In the equity sphere, concerns around the sustainability of the artificial intelligence (AI) boom were alleviated by a breakthrough from Google. The company's custom Tensor Processing Unit (TPU) enabled its Gemini AI to top performance benchmarks while using far less energy than competing GPU-based systems. This news boosted investor confidence in the sector's growth trajectory without an exorbitant energy cost, leading to a 6.8% weekly gain for Alphabet (GOOG) and helping to stabilize the outlook for tech giants like Nvidia (NVDA).
Bitcoin’s Decoupling from Tech Stocks and Path Forward
A critical observation from this period is Bitcoin's evolving correlation with other risk assets. The S&P 500's proximity to record highs did not pull Bitcoin along with it, suggesting that Bitcoin’s path toward the symbolic $100,000 level is becoming increasingly independent of broad macro trends, particularly its previously tight linkage with technology stocks.
This decoupling means that Bitcoin bulls are now focusing on crypto-specific catalysts. The prevailing strategy appears to be one of consolidation and defense. The longer Bitcoin can maintain its footing above the $90,000 support level, the more confidence builds that a foundation is being laid for the next leg up. For this confidence to translate into decisive action, market participants are watching for three key developments: a meaningful return of consistent inflows into Bitcoin ETFs, a normalization of risk aversion in the derivatives market (evidenced by a higher futures basis and a lower put/call ratio), and the materialization of expected liquidity injections from the Federal Reserve.
Strategic Conclusion: A Market at an Inflection Point
The current state of the Bitcoin market is one of tension between powerful macroeconomic support and internal crypto-market caution. The surge in Fed rate-cut bets creates a fundamentally positive environment for scarce assets, yet this has been insufficient to overcome immediate headwinds from stagnant institutional flows and wary derivatives positioning.

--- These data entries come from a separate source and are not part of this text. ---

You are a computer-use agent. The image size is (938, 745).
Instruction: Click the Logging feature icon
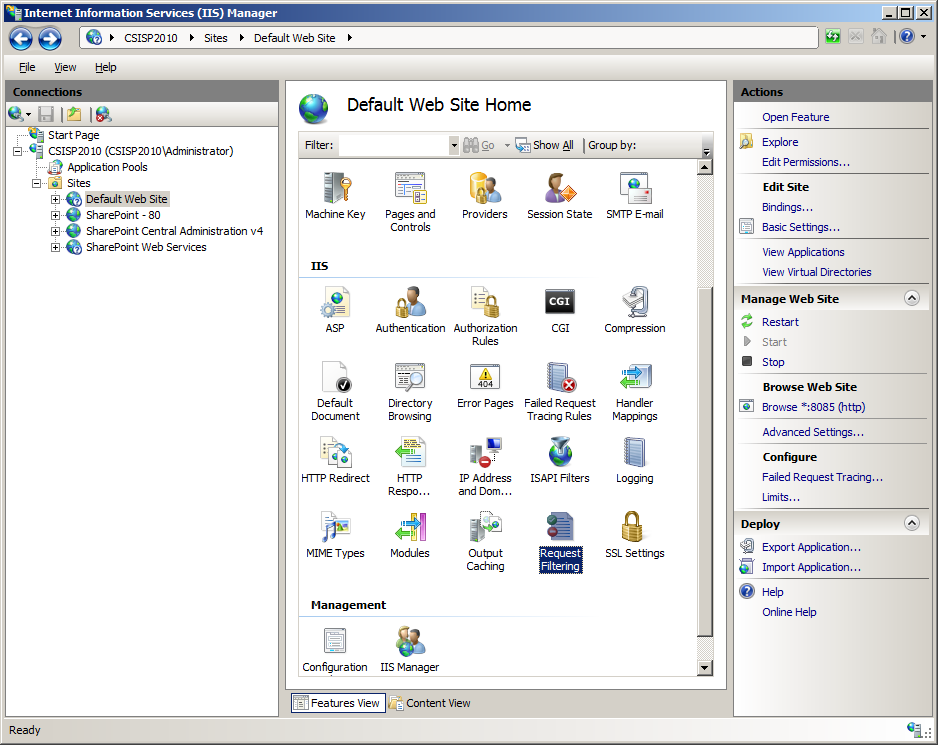tap(634, 453)
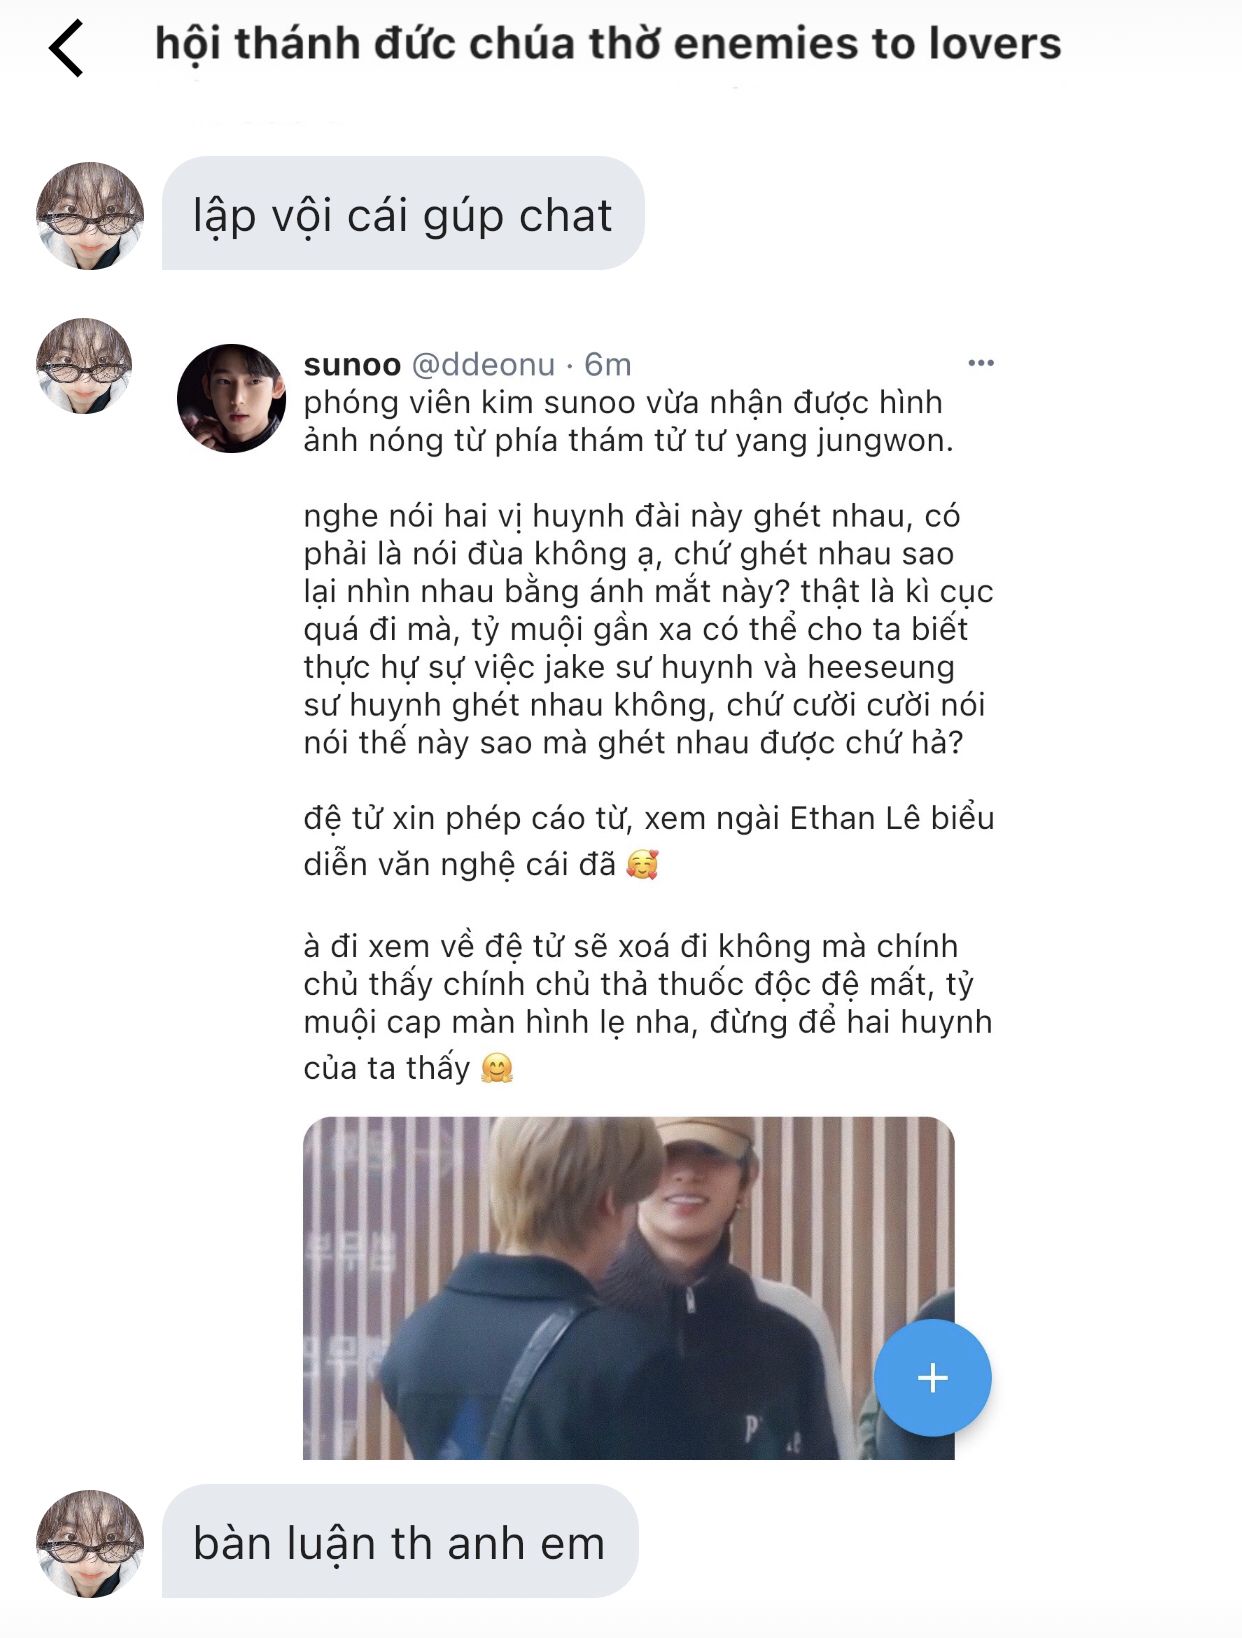Go back using the left arrow
The height and width of the screenshot is (1638, 1242).
pos(66,47)
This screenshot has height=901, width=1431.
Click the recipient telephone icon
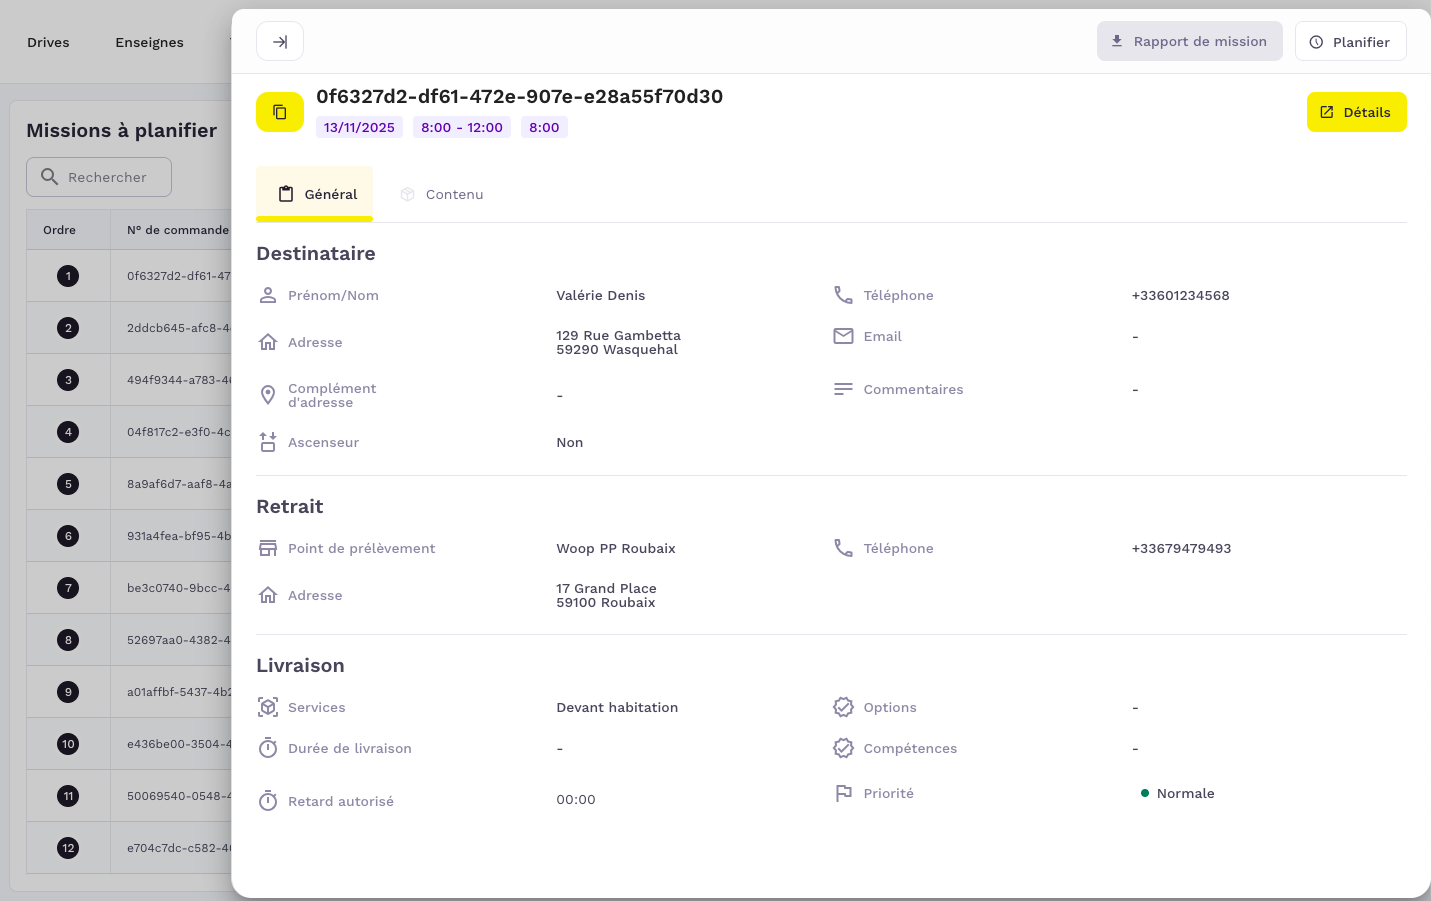843,295
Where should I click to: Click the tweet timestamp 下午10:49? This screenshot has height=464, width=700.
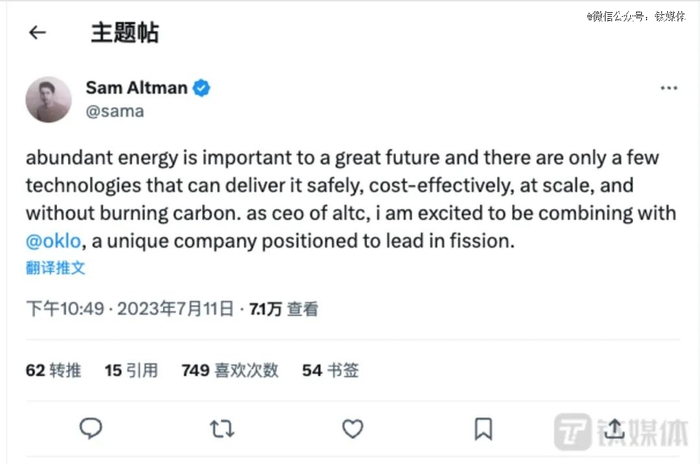tap(65, 309)
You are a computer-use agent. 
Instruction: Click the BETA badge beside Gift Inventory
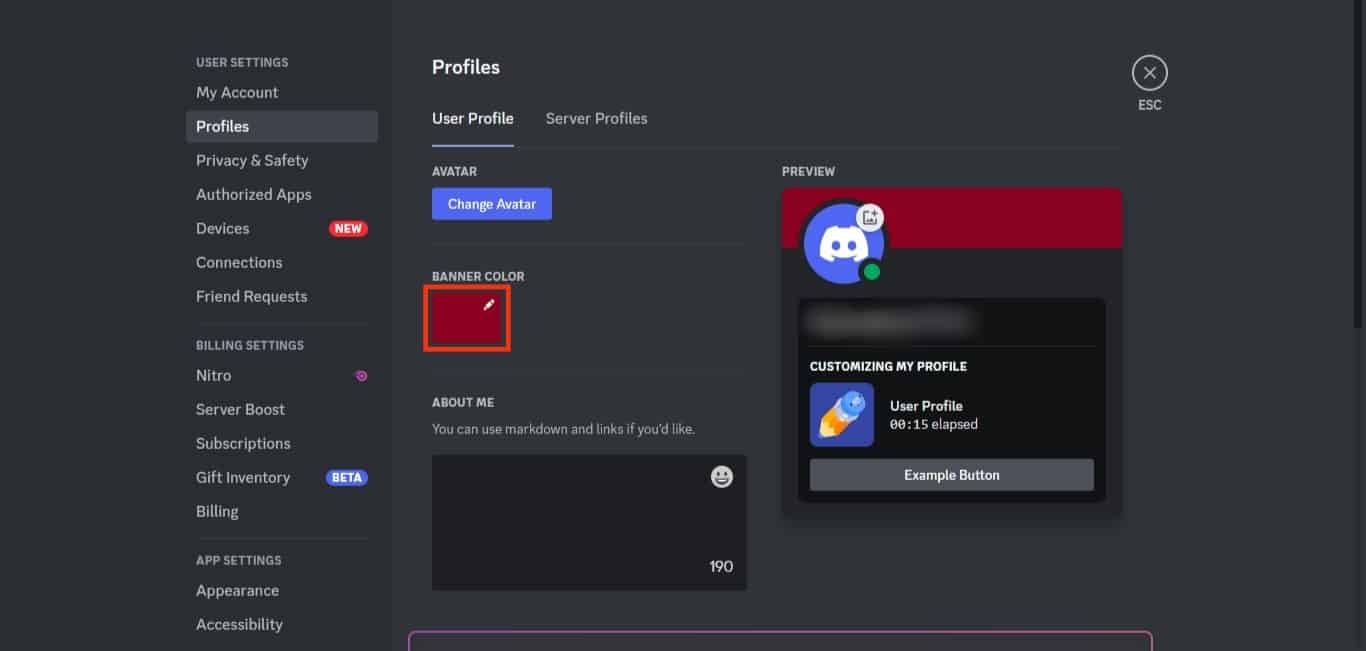(346, 477)
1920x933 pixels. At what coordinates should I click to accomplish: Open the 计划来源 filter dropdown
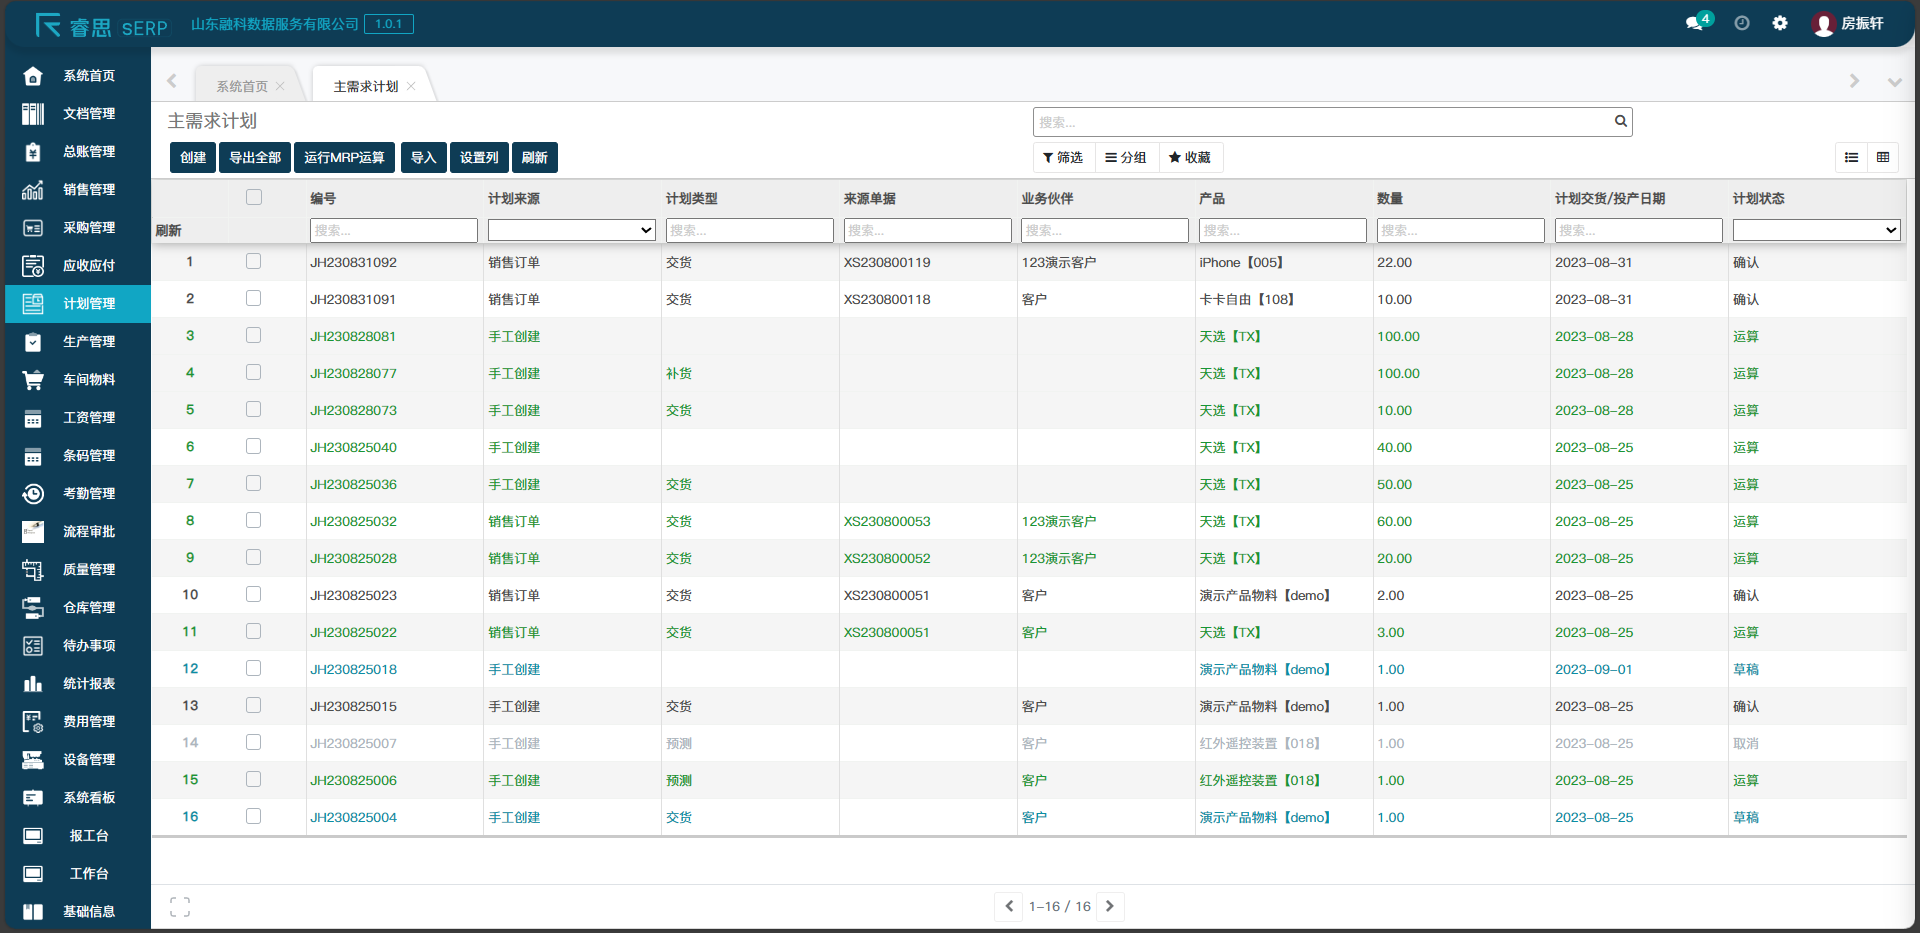(x=571, y=231)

For professional investors and traders, the present situation underscores the importance of monitoring on-chain and derivatives metrics with as much vigilance as macroeconomic data. The actions of corporate holders like MicroStrategy and SpaceX serve as critical indicators of high-net-worth sentiment. Similarly, the flows into U.S. Spot Bitcoin ETFs provide a real-time barometer of institutional appetite.
Looking ahead, the market is at an inflection point. The bullish case rests on Bitcoin successfully defending the $90,000 level until the anticipated Fed liquidity materializes and institutional flows resume. The convergence of these factors could provide the catalyst for a breakout. Conversely, failure to hold this support or a continuation of stagnant ETF inflows could prolong the current period of consolidation. In this environment, patience and close attention to blockchain data points and derivatives market health are paramount for navigating the path toward—or away from—the coveted $100,000 milestone.
This article is for general information purposes and is not intended to be and should not be taken as legal or investment advice.